EU SST supported ESA on the assisted re-entry of the satellite Aeolus into Earth’s atmosphere, which had already completed its mission measuring global wind profiles from Low-Earth Orbit (LEO), at an altitude of 320 km above the Earth. Once ESA planned the re-entry sequence of manoeuvres and confirmed that Aeolus was expected to re-enter on 28 July, EU SST activated its Taskforce to deal with scenarios associated with critical operations. The Italian Operations Centre, in charge of the EU SST Re-entry Analysis Service, tasked the network of sensors contributing to EU SST to observe the satellite in order to confirm the re-entry trajectory, and performed analyses to produce the best possible estimation for the expected re-entry location and time.
EUSPA, as the EU SST Front Desk, coordinated this exercise by liaising with the SST Partnership, in particular with the Operations Centres and other SST experts, in order to provide ESA with re-entry analysis predictions based on the orbital position of the satellite shared by ESA, and informed them of sensors shows/no shows (whether the network of sensors contributing to EU SST could observe or not the object at various stages). ESA made use of EU SST collision avoidance services together with the Agency’s own space debris alerting services to ensure the highest level of safety, accuracy and redundancy throughout the sequence of manoeuvres.

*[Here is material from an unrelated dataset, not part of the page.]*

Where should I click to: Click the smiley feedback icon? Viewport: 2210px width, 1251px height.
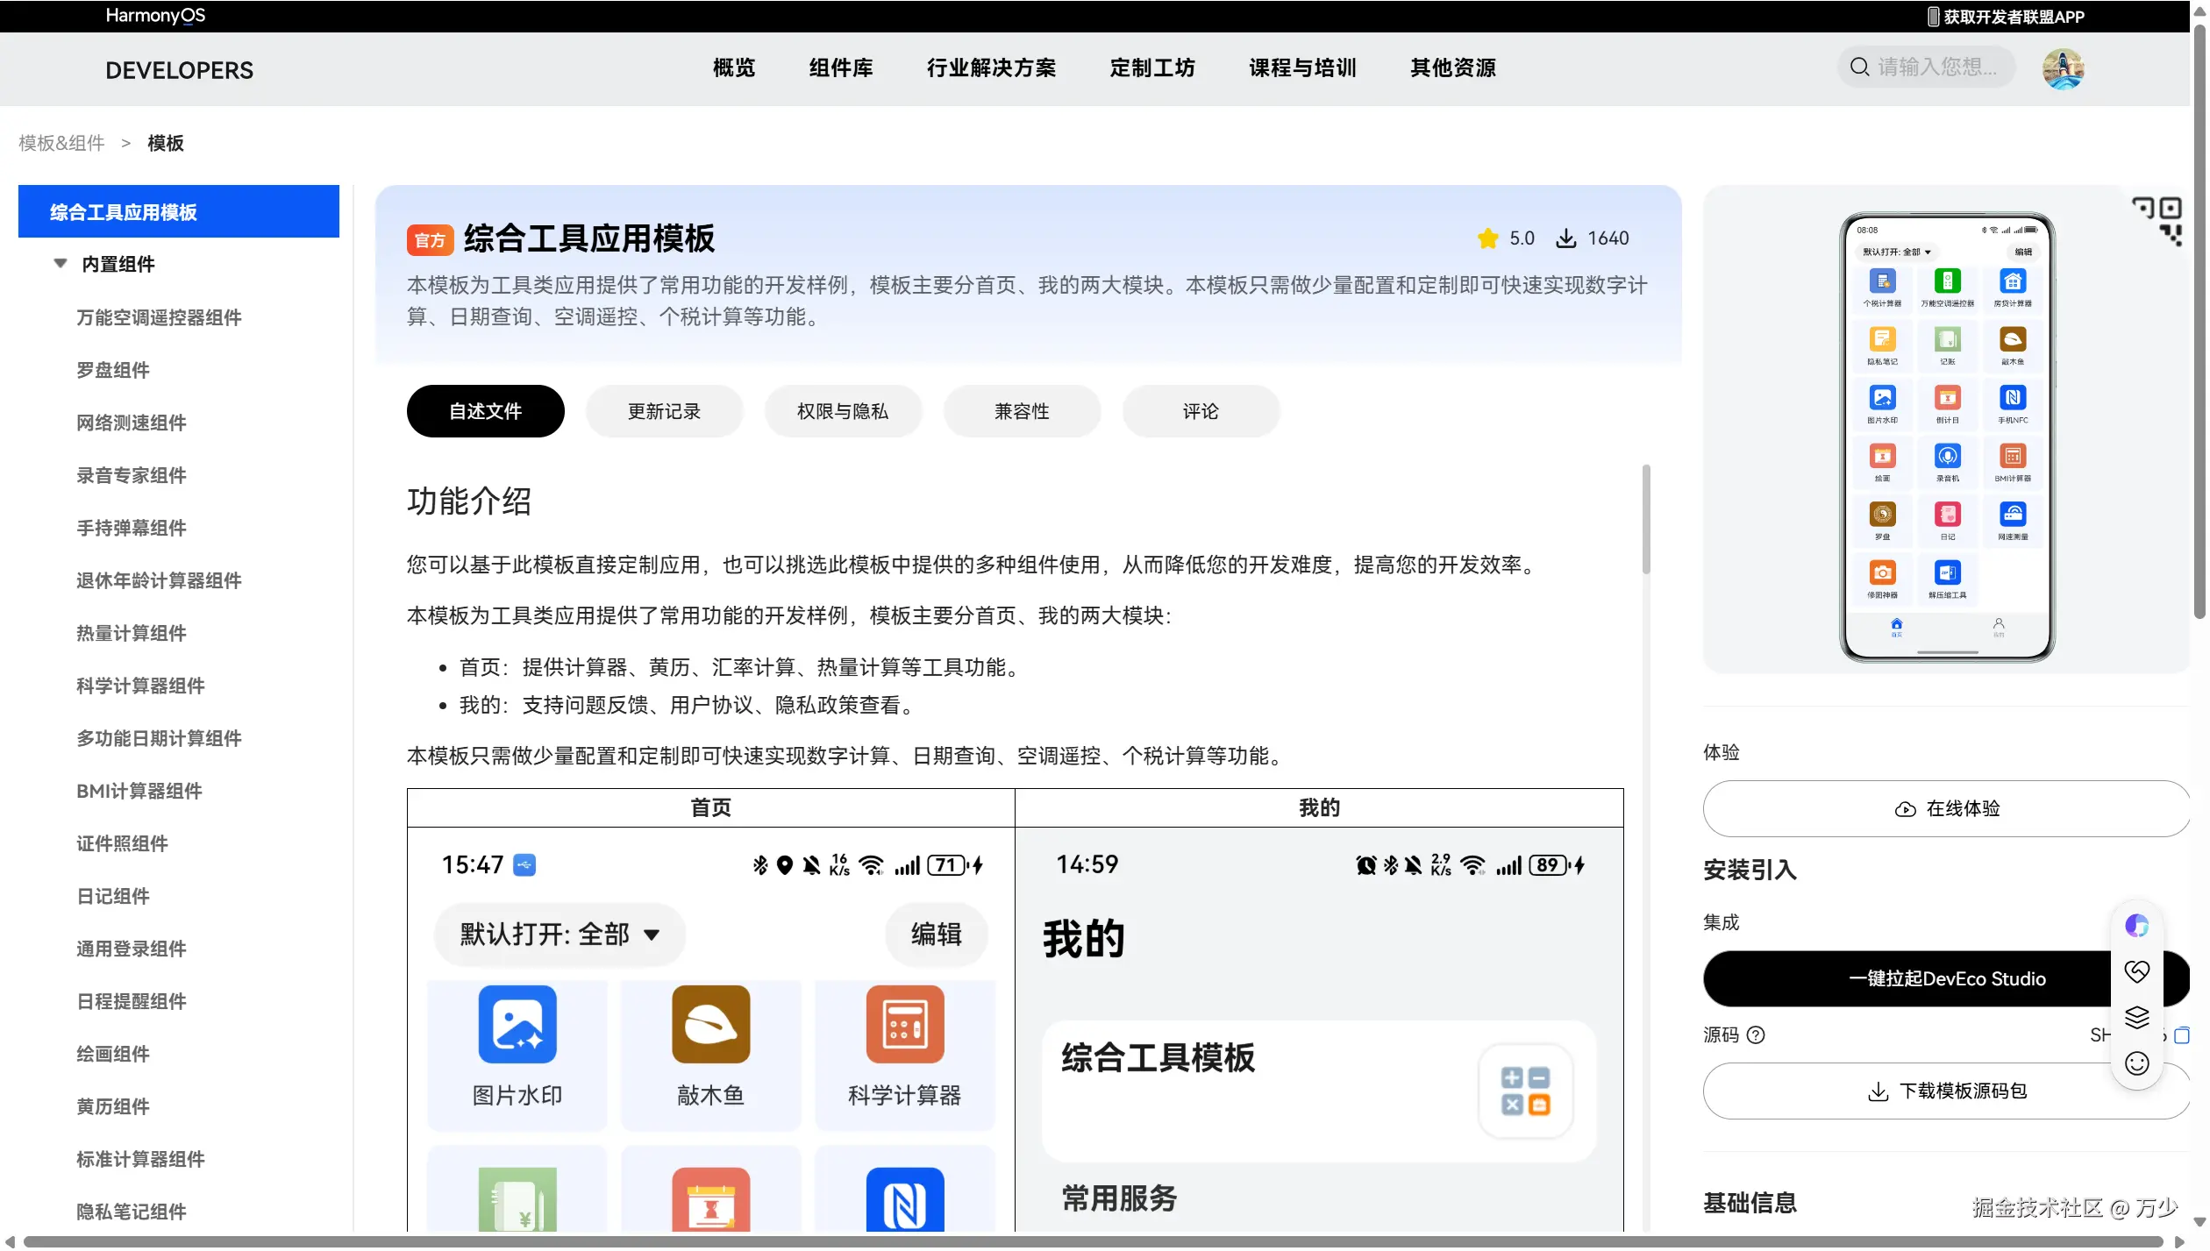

Over the course of the week, several radars contributing to EU SST (BIRALES, MFDR-MR, S3TSR, SATAM-R2 and TIRA) observed the object and were able to confirm its trajectory after each manoeuvre. For the final phase, after the final manoeuvre, TIRA managed to track the object on its final orbits. This information, together with other sources, was used to narrow down the decay of Aeolus to 2023-07-28 18:48 UTC ±15 minutes.

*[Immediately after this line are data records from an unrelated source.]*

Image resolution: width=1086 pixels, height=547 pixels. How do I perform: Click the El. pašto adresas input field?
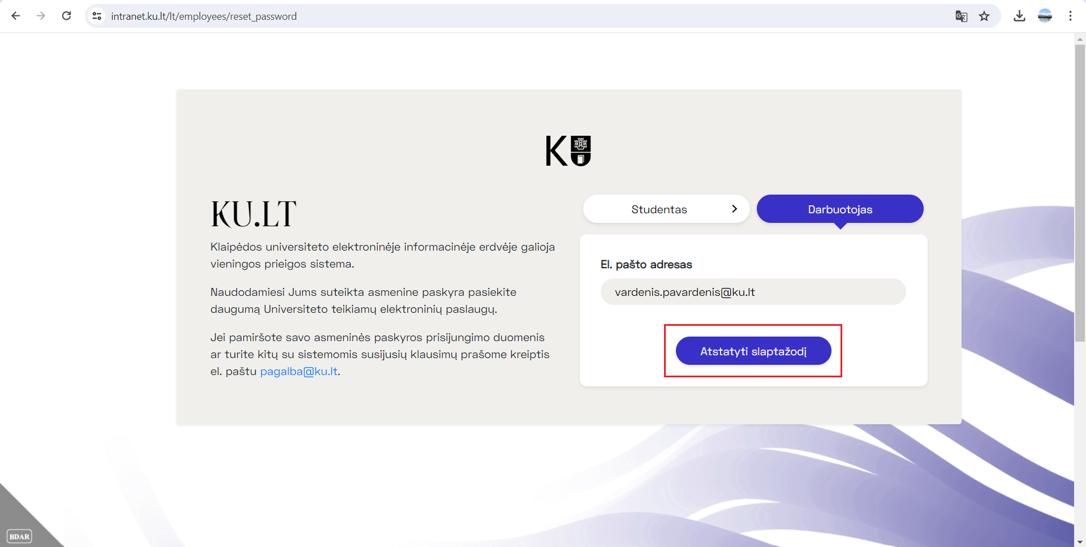click(753, 292)
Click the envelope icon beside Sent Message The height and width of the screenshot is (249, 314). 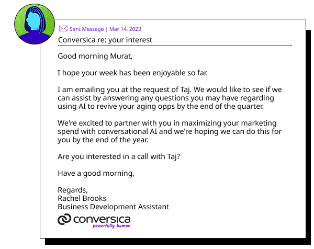tap(63, 29)
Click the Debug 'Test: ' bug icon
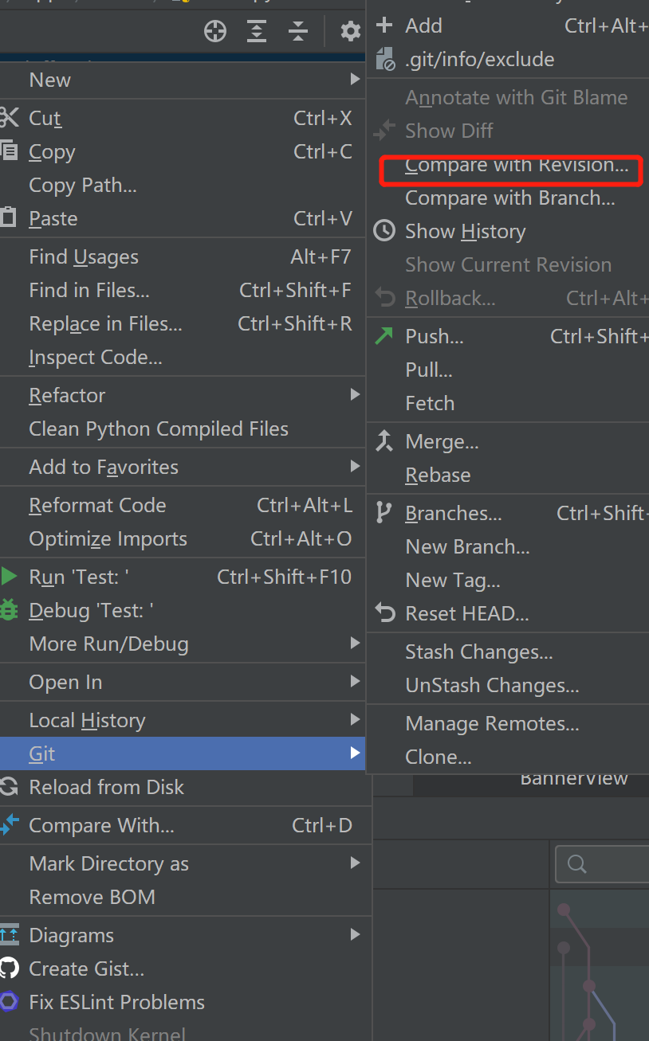 (x=9, y=610)
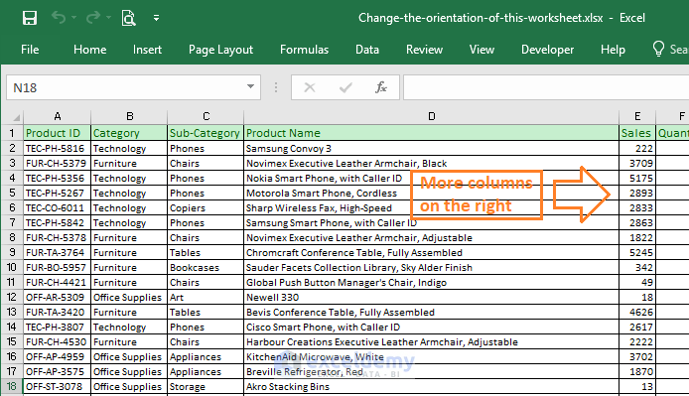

ESA’s satellite Aeolus tracked by radar BIRALES after the pass on 27 July at 18:42 UTC
Ground track of the re-entry window estimated by EU SST, as provided in its decay report: the marker indicates the centre of the forecast re-entry window at 18:48 UTC ±15 minutes and not the actual re-entry location.
During the whole event, the European Commission, EUROCONTROL and the European Aviation Crisis Coordination Cell (EACCC) were informed of EU SST predictions and analyses. The outcomes and lessons learnt from this exercise, the first of its kind, will allow future assisted re-entries and the sustainable decommissioning of satellites. It is also an example of collaboration between different European actors in space, which is essential to ensure space sustainability, safety and security of economies, societies and citizens.